BEGIN SUPPLIED RECORDS

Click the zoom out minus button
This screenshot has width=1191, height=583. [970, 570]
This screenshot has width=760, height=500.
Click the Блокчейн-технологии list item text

END SUPPLIED RECORDS
BEGIN SUPPLIED RECORDS

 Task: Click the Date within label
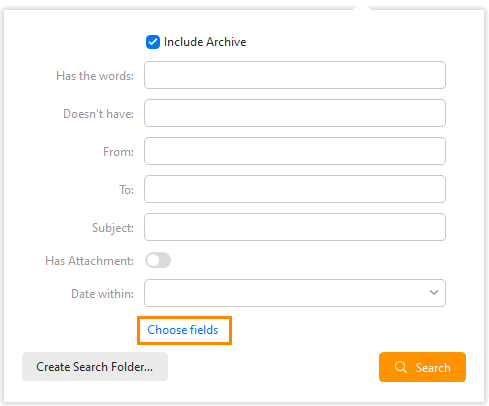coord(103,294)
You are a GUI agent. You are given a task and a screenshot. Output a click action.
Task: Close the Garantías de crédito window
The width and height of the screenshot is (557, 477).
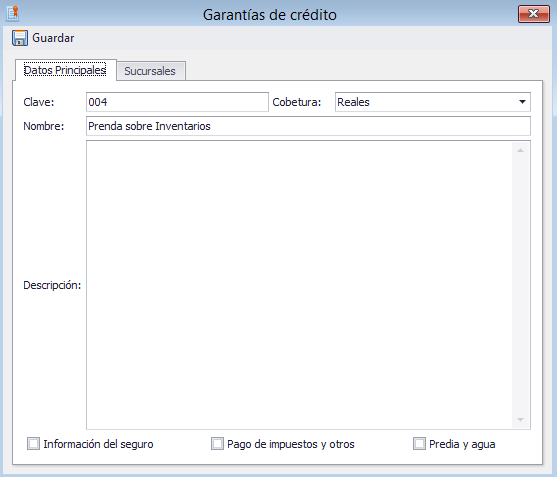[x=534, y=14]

END SUPPLIED RECORDS
BEGIN SUPPLIED RECORDS

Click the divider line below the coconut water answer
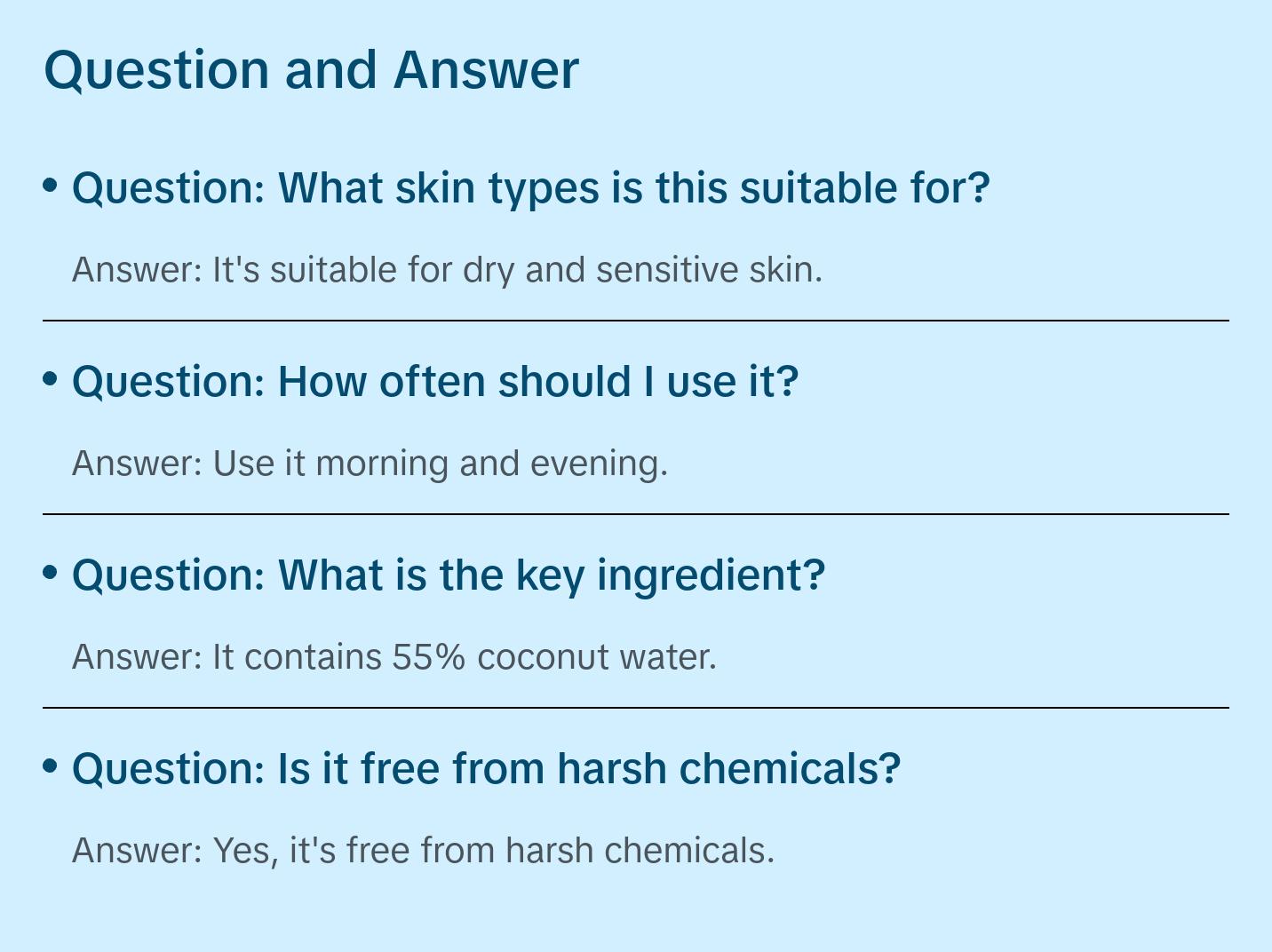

END SUPPLIED RECORDS

Extract from the listing above the lines between the line containing "Click the zoom out minus button" and the line containing "Click the Блокчейн-технологии list item text", keeping both of those lines. Output nothing else.

YOUR SOLUTION:
Click the zoom out minus button
This screenshot has width=1191, height=583. [970, 570]
This screenshot has width=760, height=500.
Click the Блокчейн-технологии list item text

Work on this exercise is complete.